<<<<
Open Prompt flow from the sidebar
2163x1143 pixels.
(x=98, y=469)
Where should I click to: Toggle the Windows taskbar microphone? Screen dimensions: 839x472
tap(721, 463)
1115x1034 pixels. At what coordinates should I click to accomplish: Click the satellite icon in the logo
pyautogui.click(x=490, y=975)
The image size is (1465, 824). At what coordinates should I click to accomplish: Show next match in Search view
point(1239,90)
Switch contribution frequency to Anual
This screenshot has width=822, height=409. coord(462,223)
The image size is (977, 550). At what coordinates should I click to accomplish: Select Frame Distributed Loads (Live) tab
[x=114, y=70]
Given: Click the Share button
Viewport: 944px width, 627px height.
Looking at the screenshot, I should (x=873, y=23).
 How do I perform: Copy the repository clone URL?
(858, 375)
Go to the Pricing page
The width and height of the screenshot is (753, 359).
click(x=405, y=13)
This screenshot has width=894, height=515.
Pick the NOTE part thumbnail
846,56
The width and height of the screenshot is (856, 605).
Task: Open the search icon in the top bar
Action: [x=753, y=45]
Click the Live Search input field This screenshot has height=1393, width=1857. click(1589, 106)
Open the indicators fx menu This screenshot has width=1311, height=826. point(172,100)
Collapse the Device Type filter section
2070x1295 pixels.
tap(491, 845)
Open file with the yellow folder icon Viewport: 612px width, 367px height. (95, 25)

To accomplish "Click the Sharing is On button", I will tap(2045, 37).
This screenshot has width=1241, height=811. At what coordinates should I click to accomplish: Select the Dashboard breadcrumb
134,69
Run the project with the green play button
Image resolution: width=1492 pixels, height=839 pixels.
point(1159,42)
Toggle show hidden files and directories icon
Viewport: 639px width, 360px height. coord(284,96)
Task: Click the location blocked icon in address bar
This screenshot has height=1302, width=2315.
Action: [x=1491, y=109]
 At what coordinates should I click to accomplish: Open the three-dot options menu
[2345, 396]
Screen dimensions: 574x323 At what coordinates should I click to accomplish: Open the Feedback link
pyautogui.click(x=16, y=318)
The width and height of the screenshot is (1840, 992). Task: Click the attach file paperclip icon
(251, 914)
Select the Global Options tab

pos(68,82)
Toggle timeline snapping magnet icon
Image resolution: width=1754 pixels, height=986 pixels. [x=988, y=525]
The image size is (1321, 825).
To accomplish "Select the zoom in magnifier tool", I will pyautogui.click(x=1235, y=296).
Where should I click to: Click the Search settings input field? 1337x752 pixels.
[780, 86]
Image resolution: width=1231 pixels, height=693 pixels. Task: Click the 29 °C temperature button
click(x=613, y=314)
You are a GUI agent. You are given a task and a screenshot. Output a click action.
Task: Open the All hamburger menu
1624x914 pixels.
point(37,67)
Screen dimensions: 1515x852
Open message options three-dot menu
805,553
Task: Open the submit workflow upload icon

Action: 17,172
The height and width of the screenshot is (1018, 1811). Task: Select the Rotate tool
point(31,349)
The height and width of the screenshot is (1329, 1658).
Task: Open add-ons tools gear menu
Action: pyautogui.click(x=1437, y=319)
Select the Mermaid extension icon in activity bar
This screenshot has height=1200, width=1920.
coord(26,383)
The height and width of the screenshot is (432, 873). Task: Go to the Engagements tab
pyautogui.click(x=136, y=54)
>>>>
* **What you have to do**: Only lines holding the word "with" are wanted here; copy each from the listing.

* **Expected answer**:
Open file with the yellow folder icon Viewport: 612px width, 367px height. (95, 25)
Run the project with the green play button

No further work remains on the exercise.